Betsy Morley, Mary Kline-Barnes,MD Katrina Green,MD and Amy Gordon Bono< MD, MPH, hold signs during a legislative committee hearing. (Photo: John Partipilo)
Parents, doctors and pastors asked Gov. Bill Lee to reinstate a state of emergency to deal with the ongoing COVID surge that’s forced dozens of schools to close in the past few weeks.
In a press conference organized by the Protect My Care, speakers described how Lee and “radical” politicians have left Tennesseans to deal with the pandemic on their own, having stripped local boards of the authority to enact safety measures.
“And now we are dealing with a disinformation campaign which is leading many people to reject proven science-driven information on which to base their decisions about COVID safety,” said Dr. Katrina Green, an emergency physician.
Between Jan, 9 and Jan. 15, there were 16,226 positive COVID cases and 86 deaths per day, making Tennessee one of the leading states for COVID-related deaths.
Lee signed a series of bills passed by the state legislature to prevent local governments and school districts from having authority over safety protocols.Dozens of schools across the state have recently closed due to the amount of infected or exposed students and school faculty.
Schools may request permission to move classrooms to remote learning, and State Education Commissioner Penny Schwinn has granted more than 100 requests across 34 districts since last year, with 70 requests just in January.

══════════════════════════════

Rewrite the passage of the article on Tennessee's COVID surge, starting with "Parents, doctors and" and going on through "an emergency physician.", with "press conference" replaced by "news briefing". These records were drawn from a separate source.

[Dataset entries]
══════════════════════════════

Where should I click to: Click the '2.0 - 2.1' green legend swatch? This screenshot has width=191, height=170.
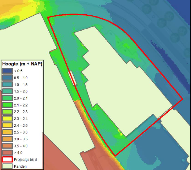(x=7, y=98)
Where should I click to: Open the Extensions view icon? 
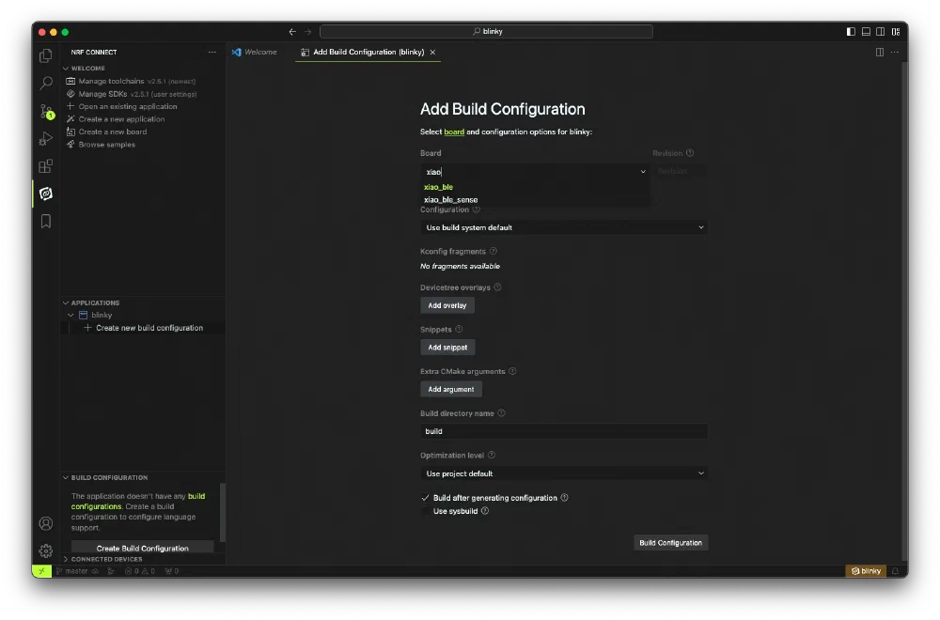45,166
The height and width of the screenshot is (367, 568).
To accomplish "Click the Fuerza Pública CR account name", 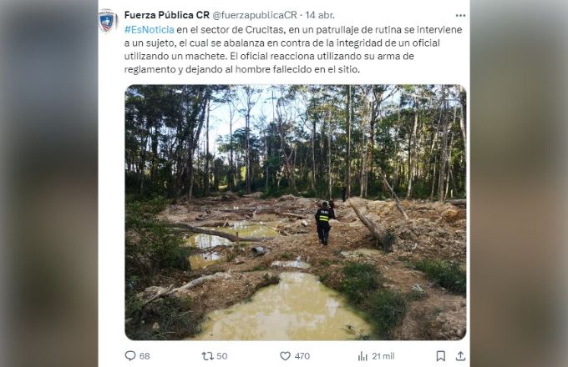I will [x=167, y=15].
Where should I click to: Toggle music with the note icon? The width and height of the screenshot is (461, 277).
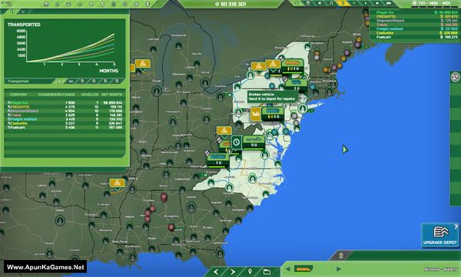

══════════════════════════════

[Result]
Parents, doctors and pastors asked Gov. Bill Lee to reinstate a state of emergency to deal with the ongoing COVID surge that’s forced dozens of schools to close in the past few weeks.
In a news briefing organized by the Protect My Care, speakers described how Lee and “radical” politicians have left Tennesseans to deal with the pandemic on their own, having stripped local boards of the authority to enact safety measures.
“And now we are dealing with a disinformation campaign which is leading many people to reject proven science-driven information on which to base their decisions about COVID safety,” said Dr. Katrina Green, an emergency physician.